Say how many lines of the listing below hold the word "options". Give only that number.
:: Data shown ::
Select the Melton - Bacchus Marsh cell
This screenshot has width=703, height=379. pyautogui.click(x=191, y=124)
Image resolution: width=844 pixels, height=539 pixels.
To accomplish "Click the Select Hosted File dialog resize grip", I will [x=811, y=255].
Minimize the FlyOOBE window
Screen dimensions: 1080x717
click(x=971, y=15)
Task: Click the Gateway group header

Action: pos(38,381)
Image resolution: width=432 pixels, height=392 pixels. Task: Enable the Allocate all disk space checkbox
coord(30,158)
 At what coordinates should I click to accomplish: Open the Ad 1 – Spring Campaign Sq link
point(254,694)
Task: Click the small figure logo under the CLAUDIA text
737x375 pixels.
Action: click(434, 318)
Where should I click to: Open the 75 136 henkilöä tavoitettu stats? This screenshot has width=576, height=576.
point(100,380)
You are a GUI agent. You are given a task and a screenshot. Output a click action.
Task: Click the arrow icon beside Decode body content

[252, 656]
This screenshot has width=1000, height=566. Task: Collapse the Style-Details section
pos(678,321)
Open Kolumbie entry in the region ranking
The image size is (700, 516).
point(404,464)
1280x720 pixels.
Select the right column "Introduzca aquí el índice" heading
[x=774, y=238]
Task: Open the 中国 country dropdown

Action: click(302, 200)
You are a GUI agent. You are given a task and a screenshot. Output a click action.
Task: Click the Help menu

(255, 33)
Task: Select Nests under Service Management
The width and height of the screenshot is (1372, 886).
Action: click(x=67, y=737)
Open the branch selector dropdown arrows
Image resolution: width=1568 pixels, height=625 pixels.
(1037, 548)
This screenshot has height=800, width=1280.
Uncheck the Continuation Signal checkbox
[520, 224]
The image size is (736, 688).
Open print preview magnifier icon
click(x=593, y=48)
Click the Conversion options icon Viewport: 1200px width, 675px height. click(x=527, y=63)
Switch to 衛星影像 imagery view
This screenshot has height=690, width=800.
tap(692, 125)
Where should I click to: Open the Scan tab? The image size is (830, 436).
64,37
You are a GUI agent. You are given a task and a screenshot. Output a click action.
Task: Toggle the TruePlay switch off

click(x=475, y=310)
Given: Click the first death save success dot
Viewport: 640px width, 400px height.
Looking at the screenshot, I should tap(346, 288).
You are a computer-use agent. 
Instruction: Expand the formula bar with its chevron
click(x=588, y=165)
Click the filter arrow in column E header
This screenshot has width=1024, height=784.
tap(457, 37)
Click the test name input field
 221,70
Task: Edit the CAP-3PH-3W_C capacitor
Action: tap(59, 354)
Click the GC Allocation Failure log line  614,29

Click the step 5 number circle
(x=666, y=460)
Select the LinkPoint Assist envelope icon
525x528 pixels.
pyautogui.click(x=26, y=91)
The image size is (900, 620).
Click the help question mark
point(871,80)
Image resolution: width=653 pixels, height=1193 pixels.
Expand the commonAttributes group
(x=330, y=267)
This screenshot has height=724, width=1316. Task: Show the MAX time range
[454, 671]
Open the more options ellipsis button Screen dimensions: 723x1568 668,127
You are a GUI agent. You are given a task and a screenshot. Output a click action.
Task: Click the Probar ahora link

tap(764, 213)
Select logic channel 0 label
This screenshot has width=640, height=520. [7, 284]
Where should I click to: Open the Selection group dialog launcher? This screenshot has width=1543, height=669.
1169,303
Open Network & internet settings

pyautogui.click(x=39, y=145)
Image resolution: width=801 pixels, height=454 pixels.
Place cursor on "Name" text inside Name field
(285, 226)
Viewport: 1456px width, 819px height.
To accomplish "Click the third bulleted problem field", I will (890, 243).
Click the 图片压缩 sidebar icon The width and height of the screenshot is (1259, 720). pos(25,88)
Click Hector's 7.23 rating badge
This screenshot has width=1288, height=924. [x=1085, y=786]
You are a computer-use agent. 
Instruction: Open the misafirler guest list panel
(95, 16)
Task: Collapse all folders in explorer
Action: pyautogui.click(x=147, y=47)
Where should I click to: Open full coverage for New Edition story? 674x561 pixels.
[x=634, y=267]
:::
◆ Written solution: 2